** start Given records **

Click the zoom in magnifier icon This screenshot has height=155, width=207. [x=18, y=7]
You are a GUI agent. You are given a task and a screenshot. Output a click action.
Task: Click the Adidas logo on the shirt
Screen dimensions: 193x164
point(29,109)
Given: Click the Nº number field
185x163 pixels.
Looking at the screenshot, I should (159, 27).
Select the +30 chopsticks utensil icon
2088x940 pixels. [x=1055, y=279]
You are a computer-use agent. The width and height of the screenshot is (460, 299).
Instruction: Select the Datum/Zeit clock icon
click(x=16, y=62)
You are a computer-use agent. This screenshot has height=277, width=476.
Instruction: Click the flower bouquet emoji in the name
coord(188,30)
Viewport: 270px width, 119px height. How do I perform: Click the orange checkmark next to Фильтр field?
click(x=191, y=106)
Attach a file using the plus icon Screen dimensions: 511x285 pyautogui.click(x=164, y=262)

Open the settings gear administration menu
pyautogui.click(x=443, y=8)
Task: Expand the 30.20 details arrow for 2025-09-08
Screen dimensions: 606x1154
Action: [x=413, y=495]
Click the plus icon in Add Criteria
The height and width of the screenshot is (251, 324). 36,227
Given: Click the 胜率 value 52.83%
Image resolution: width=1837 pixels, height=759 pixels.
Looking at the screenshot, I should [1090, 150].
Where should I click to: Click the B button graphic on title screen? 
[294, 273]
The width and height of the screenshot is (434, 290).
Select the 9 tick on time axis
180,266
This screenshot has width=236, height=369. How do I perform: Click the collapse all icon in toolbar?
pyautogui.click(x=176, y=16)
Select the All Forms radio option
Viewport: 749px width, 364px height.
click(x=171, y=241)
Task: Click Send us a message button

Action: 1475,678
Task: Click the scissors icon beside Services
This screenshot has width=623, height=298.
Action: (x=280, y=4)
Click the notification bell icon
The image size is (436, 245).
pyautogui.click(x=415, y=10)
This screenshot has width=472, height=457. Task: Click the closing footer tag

** end Given records **

Written request » Please pick out each line of the material above that contains the word "This" and copy those lines. Matching is case-sensitive.

Final result »
Click the zoom in magnifier icon This screenshot has height=155, width=207. [x=18, y=7]
You are a computer-use agent. This screenshot has height=277, width=476.
This screenshot has width=236, height=369. How do I perform: Click the collapse all icon in toolbar?
This screenshot has width=623, height=298.
This screenshot has width=472, height=457. Task: Click the closing footer tag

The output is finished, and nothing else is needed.